The Anglo-Saxon book was the Kent historian, William Lambarde’s Archaionomia..., a paraphrased collection of Anglo-Saxon laws that was first published in Canterbury in 1568. The Aylsham copy was a 1643 second edition in rebacked calf and it sold at £180.

A 1664 first edition, in later calf binding, of John Evelyn’s Sylva, or a Discourse of Forest-Trees... showed some marginal worming, but sold at £480.

Sold for £280 was a group
of five C.F. Tunnicliffe firsts in dust wrappers, comprising My Country Book (1942), Bird Portraiture (1945), Our Bird Book (1947), Mereside Chronicle (1948) and Shorelands Summer Diary (1952).

One item of particular local interest, Stone’s Norfolk bridge book, is pictured and briefly described right.

Others included Edward Pococke’s Old Norwich of 1896, which apparently contains over 200 watercolour views and sold at £1100, while one of 175 copies of Patterson & Smith’s 1903 study of Charles H. Harrison, Broadland Artist was sold at £410, and one of 100 special edition copies of W.F. Dickes’s 1906 book on The Norwich School of Painting made £370.

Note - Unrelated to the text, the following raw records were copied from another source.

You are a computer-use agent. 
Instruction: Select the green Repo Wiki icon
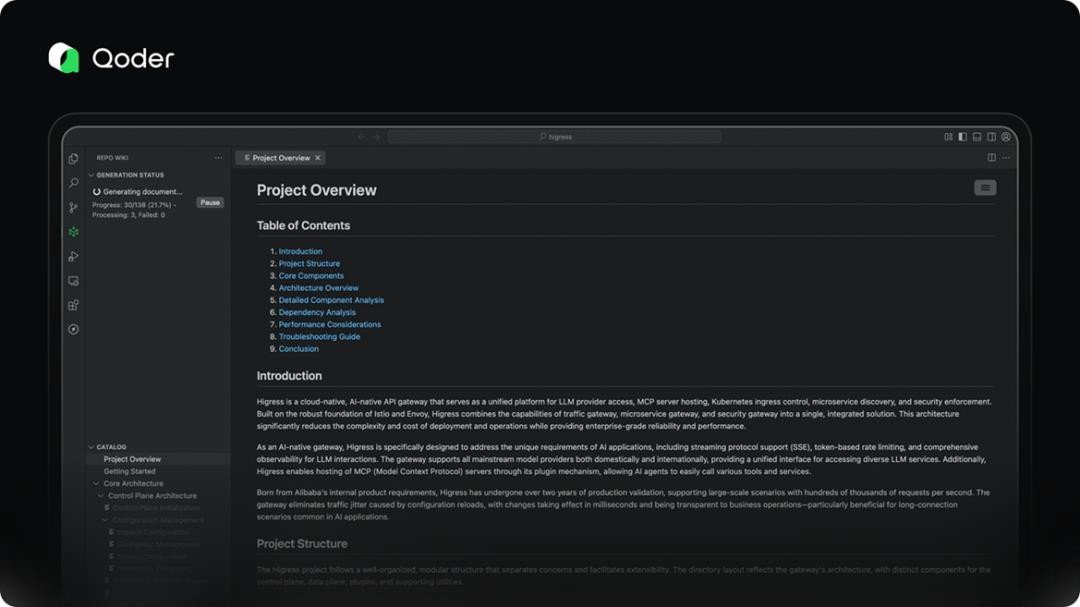tap(73, 232)
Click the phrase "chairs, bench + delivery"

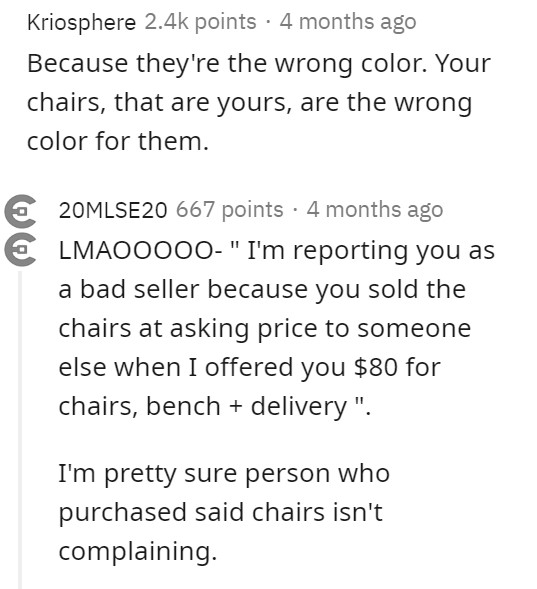click(x=203, y=406)
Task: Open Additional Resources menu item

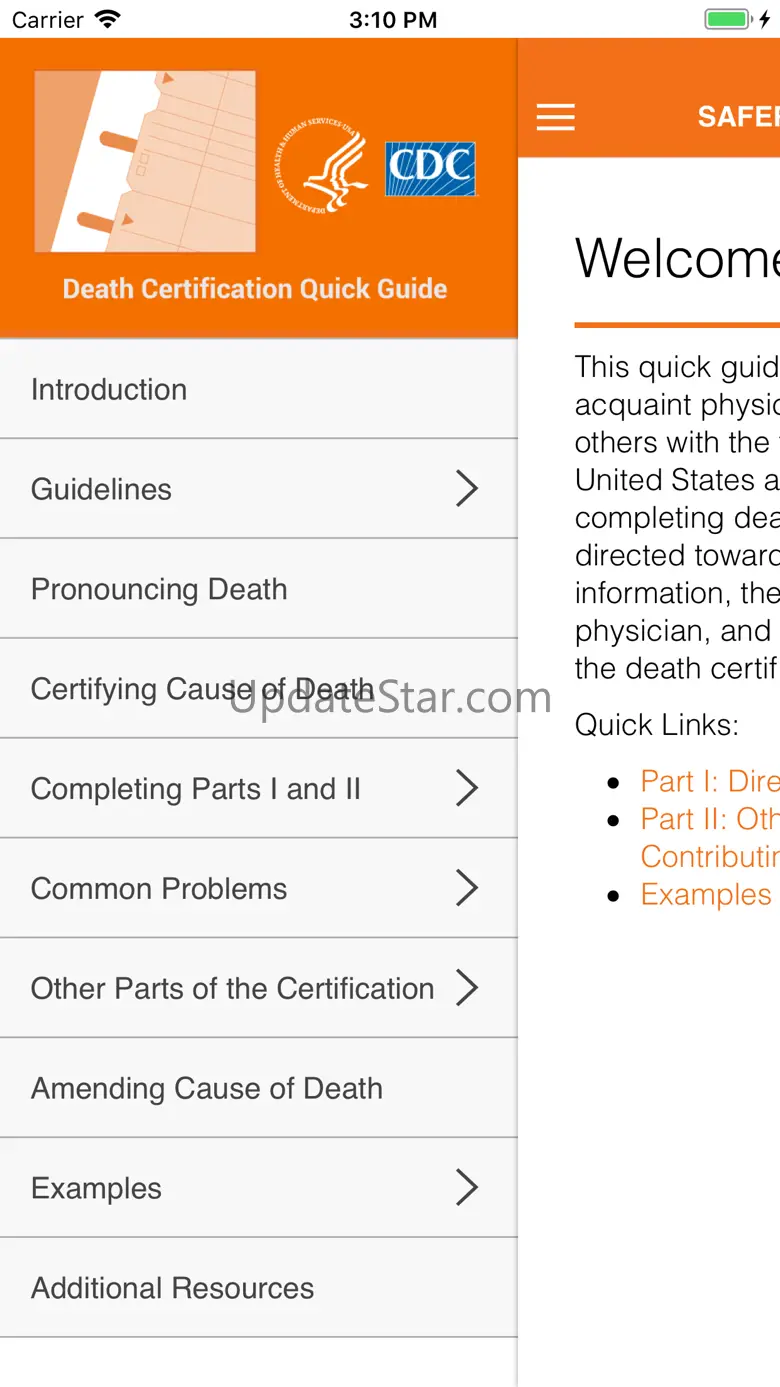Action: pyautogui.click(x=172, y=1288)
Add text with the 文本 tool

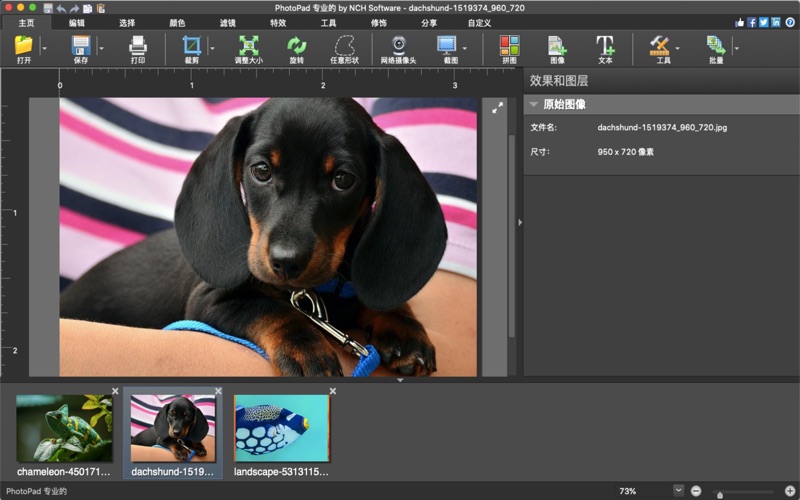pyautogui.click(x=605, y=45)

A near complete run of the publications of the Norfolk Records Society for the period 1931-73, together with Norfolk Archaeology for the years 1928-45, all in original wrappers, sold at £840 and a volume containing issues of the Norwich Mercury for the years 1805-07, much of it featuring the exploits of a famous son of Norfolk, Horatio Nelson, sold at £460.

An 18th century work on London is noted above, but other regions had their moments and an 1891 first of The County Seats of Shropshire, edited by Francis Leach and here bound in tree calf gilt, sold for £180, while Northamptonshire Families of 1906, edited by Oswald Barron, sold well at £200.